Stored items:

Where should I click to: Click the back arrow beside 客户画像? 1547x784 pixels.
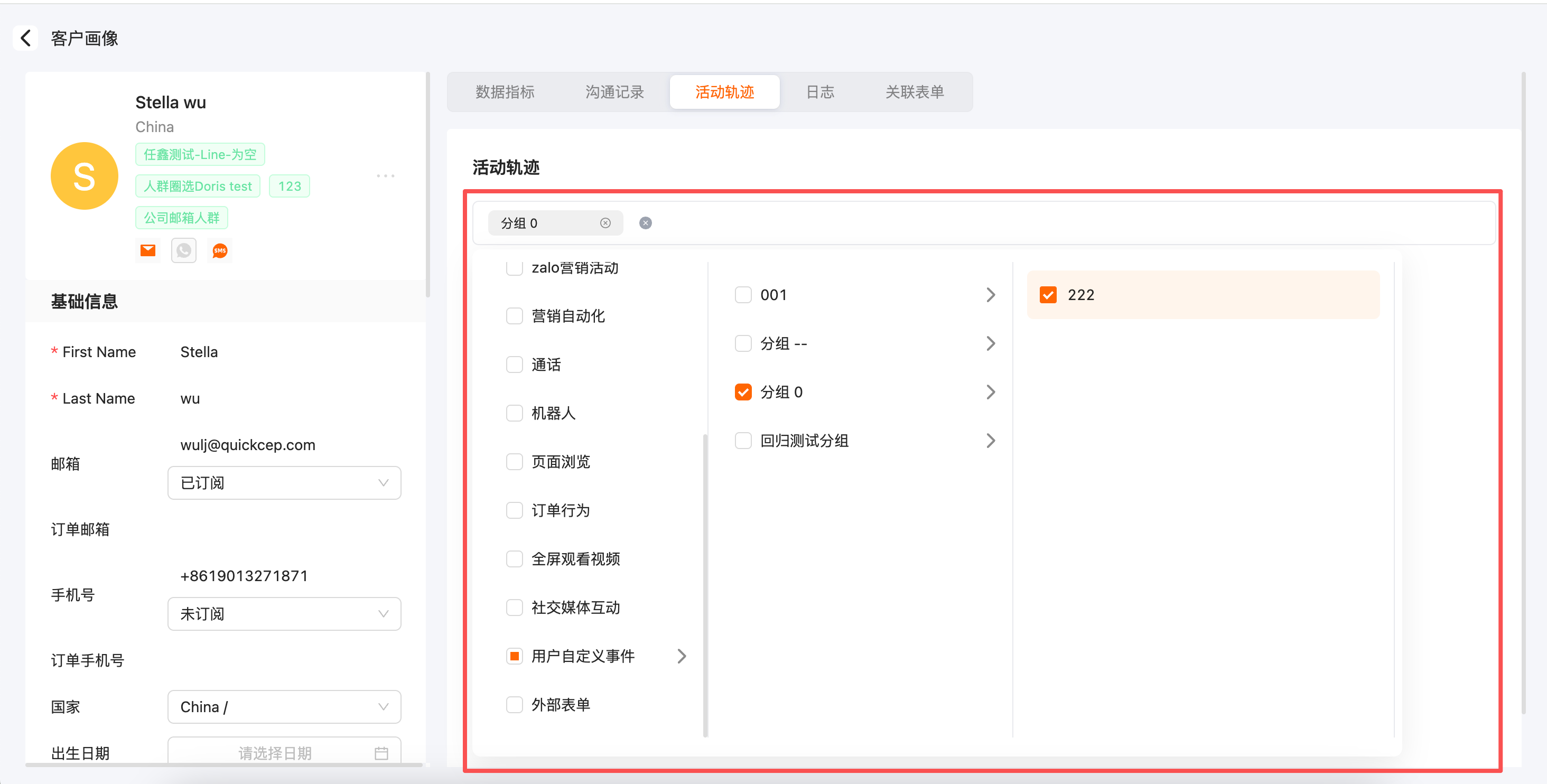tap(25, 39)
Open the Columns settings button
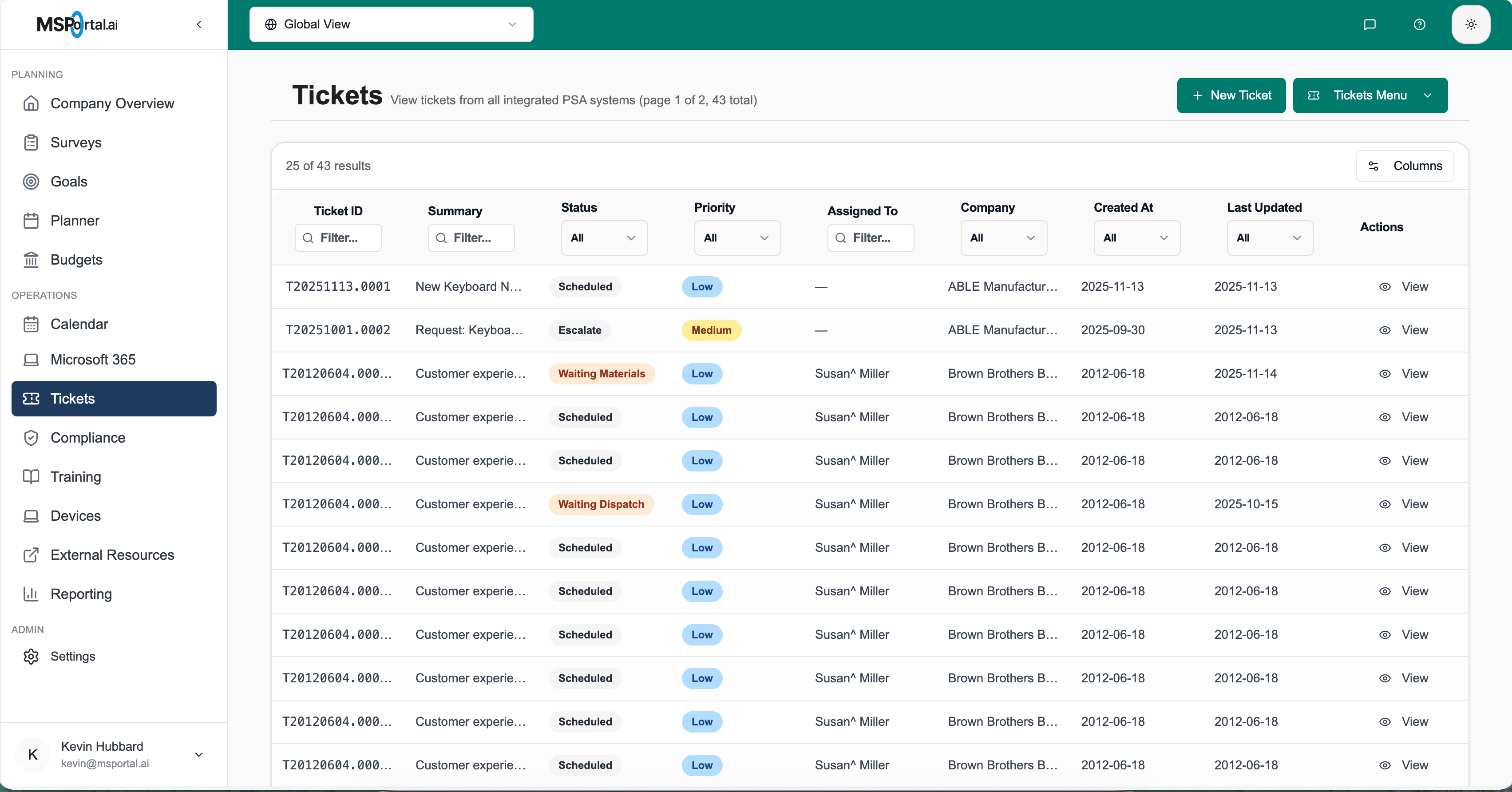Image resolution: width=1512 pixels, height=792 pixels. (1405, 166)
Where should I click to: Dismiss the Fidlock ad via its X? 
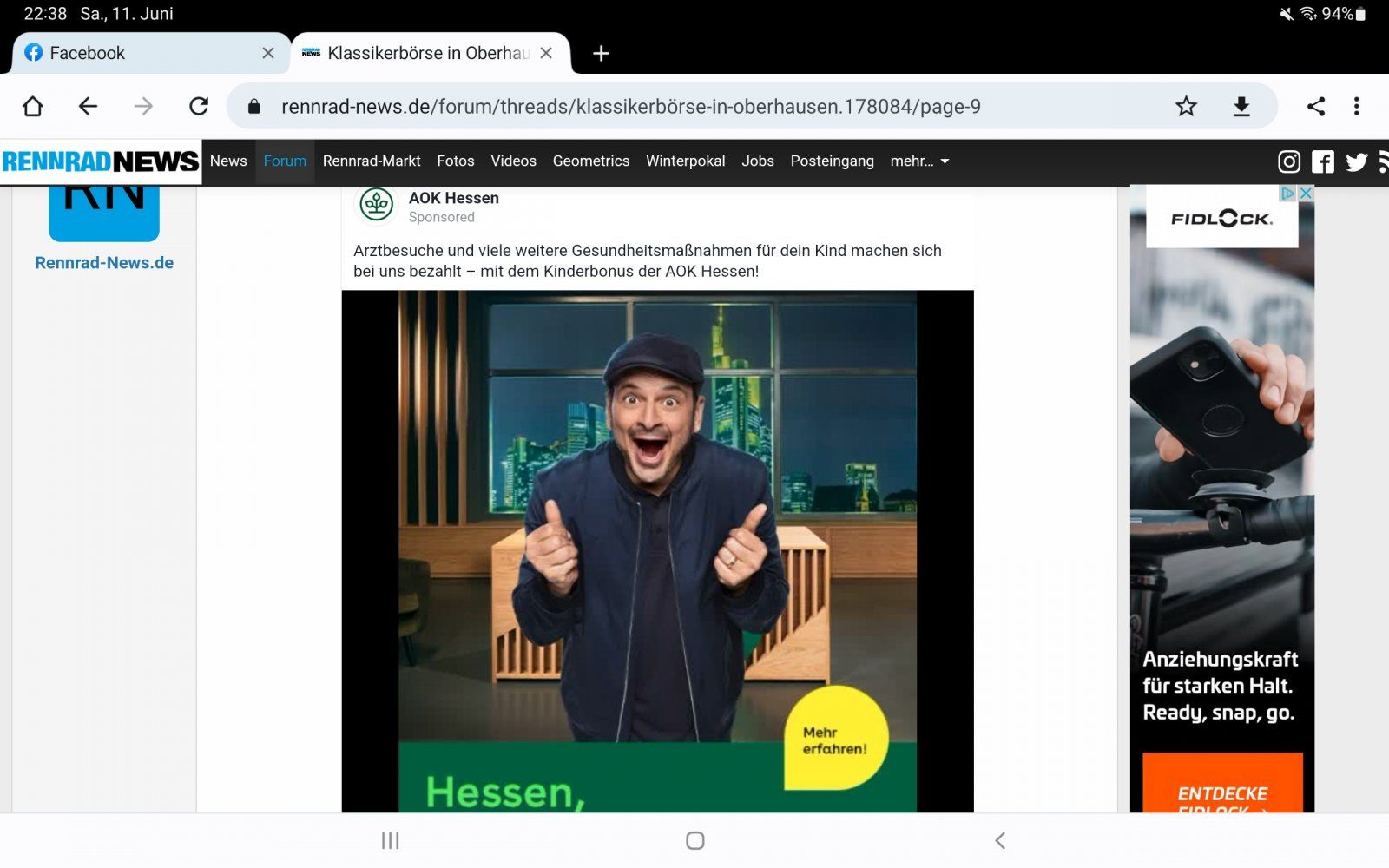1307,193
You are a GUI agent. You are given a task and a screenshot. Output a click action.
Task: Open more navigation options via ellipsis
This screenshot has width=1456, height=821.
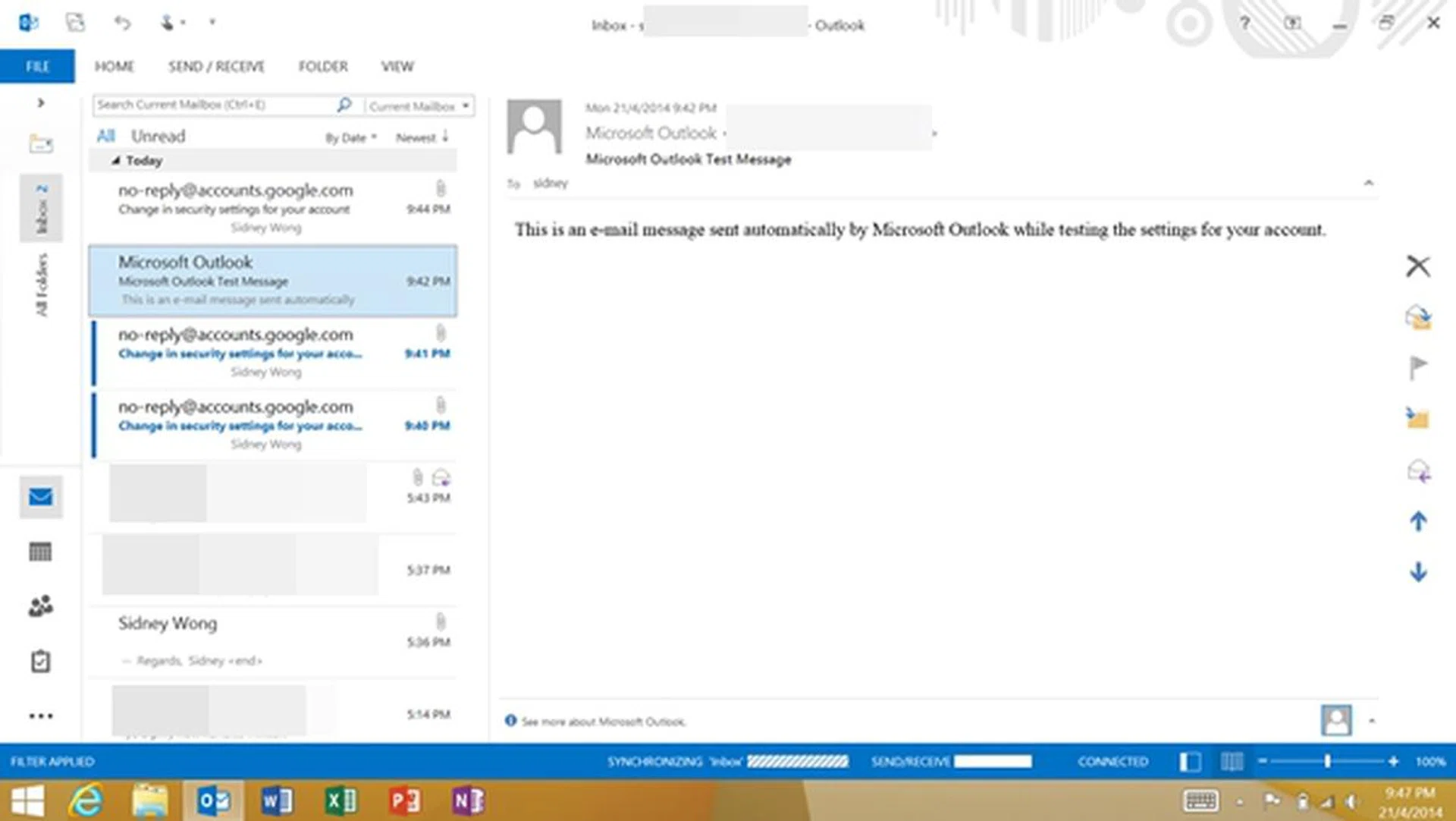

» Task requirements
Starting at the line that contains "Where should I click to: Dismiss", reproduce every line through the last one in the records exactly, and omit all pictures.

» Written reply
Where should I click to: Dismiss the Fidlock ad via its X? 
1307,193
You are a GUI agent. You are given a task and a screenshot. Output a click action.
Task: Open more navigation options via ellipsis
This screenshot has width=1456, height=821.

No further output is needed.